I’ve really been brainstorming lately how things could go in the next few years. It’s hard because we are very close. Someone mentioned how you want your finances and physical in a certain way. So, I need to get that going. But I really don’t think the birth control I’m on helps with dieting. Plus I can’t go insanely and drop like 20 pounds, I was just fitted for a wedding next year! Let’s hope I stay the same!

Have you seen the Pre-TTC thread? I think you’d fit right in, we’re all suffering from baby fever but waiting to TTC for various reasons…

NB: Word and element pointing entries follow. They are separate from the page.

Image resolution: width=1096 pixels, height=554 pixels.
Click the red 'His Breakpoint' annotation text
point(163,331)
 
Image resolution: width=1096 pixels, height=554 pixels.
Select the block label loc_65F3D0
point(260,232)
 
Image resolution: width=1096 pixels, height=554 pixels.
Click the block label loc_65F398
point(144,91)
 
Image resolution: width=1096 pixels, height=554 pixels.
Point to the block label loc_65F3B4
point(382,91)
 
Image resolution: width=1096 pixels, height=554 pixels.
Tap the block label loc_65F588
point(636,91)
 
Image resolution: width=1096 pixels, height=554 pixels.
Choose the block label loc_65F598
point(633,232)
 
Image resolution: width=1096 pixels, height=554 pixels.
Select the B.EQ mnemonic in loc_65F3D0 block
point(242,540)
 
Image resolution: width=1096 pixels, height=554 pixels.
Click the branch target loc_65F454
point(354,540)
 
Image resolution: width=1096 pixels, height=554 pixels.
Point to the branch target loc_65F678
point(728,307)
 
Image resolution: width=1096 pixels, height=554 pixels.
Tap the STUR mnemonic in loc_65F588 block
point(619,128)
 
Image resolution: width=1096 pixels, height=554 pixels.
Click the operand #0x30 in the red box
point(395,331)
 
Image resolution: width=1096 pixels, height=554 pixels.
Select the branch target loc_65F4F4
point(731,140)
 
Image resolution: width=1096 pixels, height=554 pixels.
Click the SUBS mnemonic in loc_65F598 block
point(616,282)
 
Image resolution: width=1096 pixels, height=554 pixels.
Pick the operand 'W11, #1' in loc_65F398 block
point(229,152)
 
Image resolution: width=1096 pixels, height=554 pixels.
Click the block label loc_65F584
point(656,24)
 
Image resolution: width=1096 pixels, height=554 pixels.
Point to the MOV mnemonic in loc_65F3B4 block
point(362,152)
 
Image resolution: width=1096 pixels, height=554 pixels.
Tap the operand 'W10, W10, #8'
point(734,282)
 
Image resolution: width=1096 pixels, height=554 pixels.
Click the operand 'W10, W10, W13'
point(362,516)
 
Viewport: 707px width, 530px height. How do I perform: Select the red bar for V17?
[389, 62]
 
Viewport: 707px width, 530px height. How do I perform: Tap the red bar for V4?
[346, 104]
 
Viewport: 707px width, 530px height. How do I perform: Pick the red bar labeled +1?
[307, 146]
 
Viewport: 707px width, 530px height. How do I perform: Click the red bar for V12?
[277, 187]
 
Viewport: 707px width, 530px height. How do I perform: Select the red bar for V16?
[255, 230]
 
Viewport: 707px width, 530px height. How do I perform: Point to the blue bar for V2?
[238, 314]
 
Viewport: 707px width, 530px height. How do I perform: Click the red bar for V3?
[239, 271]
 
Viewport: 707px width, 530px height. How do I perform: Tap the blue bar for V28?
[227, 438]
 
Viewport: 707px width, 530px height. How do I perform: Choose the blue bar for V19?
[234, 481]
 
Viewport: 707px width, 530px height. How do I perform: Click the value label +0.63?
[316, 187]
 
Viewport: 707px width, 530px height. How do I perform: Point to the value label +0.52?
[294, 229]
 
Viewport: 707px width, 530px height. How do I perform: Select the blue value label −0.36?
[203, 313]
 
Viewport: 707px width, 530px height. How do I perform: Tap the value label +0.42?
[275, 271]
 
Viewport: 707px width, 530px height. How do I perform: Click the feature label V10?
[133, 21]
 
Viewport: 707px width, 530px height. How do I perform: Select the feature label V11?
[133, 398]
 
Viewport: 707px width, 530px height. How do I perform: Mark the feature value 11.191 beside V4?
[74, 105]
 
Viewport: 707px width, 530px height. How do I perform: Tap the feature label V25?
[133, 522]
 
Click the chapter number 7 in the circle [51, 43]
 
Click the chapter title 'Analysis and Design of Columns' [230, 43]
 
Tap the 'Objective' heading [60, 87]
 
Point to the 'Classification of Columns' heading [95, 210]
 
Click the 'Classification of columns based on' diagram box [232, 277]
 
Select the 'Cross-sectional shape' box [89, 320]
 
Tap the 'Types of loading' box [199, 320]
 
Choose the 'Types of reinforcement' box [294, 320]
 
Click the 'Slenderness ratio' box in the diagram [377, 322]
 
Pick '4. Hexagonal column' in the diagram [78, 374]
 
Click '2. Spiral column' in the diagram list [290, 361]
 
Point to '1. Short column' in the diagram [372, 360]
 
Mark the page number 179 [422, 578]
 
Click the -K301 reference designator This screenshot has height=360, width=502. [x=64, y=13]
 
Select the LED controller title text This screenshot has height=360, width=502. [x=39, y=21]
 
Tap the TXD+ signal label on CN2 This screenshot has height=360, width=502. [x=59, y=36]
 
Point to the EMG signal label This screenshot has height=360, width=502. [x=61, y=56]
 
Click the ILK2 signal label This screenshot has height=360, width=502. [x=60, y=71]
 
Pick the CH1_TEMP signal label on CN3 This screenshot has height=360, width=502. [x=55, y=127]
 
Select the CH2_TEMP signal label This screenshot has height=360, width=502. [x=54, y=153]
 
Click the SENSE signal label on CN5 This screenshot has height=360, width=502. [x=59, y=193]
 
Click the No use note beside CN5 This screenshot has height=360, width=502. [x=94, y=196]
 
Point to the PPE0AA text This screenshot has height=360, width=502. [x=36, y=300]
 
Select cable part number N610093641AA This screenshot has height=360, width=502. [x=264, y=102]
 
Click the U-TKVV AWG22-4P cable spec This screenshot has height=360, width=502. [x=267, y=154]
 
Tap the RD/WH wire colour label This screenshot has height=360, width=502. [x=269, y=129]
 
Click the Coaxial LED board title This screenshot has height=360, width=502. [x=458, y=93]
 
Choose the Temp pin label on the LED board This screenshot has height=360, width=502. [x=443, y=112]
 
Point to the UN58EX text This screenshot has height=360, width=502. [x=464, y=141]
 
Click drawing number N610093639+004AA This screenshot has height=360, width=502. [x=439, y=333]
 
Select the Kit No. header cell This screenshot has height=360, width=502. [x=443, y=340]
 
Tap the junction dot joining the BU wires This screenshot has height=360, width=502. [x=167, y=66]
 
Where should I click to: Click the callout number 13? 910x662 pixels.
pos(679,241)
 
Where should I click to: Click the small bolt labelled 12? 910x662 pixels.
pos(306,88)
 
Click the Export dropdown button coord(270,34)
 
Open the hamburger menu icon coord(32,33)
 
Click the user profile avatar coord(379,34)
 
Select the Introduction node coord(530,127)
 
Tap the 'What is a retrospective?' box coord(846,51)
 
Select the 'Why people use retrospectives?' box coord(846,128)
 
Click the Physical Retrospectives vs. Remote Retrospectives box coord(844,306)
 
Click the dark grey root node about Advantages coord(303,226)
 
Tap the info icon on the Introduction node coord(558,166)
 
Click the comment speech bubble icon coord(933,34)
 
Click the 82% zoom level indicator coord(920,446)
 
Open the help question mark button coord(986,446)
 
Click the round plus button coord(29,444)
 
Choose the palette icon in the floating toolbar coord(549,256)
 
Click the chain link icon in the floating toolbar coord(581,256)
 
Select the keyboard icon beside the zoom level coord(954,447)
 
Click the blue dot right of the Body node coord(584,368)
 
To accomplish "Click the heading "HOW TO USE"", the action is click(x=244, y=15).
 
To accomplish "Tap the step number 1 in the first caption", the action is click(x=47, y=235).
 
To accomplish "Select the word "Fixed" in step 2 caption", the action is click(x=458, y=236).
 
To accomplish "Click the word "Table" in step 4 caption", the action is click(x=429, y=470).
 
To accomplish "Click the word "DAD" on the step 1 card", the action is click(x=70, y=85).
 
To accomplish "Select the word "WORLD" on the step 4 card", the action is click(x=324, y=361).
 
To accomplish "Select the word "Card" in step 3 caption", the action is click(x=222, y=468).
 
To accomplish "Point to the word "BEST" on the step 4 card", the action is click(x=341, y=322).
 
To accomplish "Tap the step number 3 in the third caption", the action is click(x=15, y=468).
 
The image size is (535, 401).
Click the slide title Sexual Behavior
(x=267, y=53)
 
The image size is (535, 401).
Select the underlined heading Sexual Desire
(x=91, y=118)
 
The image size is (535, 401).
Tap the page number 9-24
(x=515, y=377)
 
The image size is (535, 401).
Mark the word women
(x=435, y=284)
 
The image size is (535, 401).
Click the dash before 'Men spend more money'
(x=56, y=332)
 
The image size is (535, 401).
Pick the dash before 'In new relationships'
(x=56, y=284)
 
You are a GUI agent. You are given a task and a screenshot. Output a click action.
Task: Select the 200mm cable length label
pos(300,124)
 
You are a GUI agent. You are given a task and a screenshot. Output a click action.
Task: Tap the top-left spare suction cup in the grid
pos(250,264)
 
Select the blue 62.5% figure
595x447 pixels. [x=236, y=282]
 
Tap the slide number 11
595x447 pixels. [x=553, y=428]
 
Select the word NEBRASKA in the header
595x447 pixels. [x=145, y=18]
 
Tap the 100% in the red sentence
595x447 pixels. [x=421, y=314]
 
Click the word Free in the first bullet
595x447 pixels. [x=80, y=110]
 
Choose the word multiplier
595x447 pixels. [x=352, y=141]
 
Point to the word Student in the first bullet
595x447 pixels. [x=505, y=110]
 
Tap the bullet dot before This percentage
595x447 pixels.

I have no advice for dealing with it… I am getting more and more baby crazy every day! I think a lot of the advice here is good! We got a dog, but I think that had more to do with wanting a dog than getting a dog to substitute for a baby, if that makes sense. Sounds like you already have a few pets to take care of, but I know for us it’s been helpful as a step up to taking care of something as needy as a baby. I think a lot of the times when I’m feeling especially baby crazy, I’m thinking about having a new baby to snuggle and do all the fun things with, I’m not taking into account all the work! I think it’s annoying that my dog wakes up and goes outside and barks at nothing in the night? Babies wake up LOTS. And CRY. And when my baby wakes up, I’ll have to get up and change him/her or feed or something that will probably take lots longer than making my dog come back inside. Same goes for poop scooping, cleaning, grocery shopping, feeding, travelling, and the other things that have changed since getting a dog. I’m in no way saying they’re the same thing, but I do think it’s been helpful for us, and for helping me to think about ALL the things that having a baby will bring. I’m still so excited for it, but it helps me to feel better about waiting for the time that we are.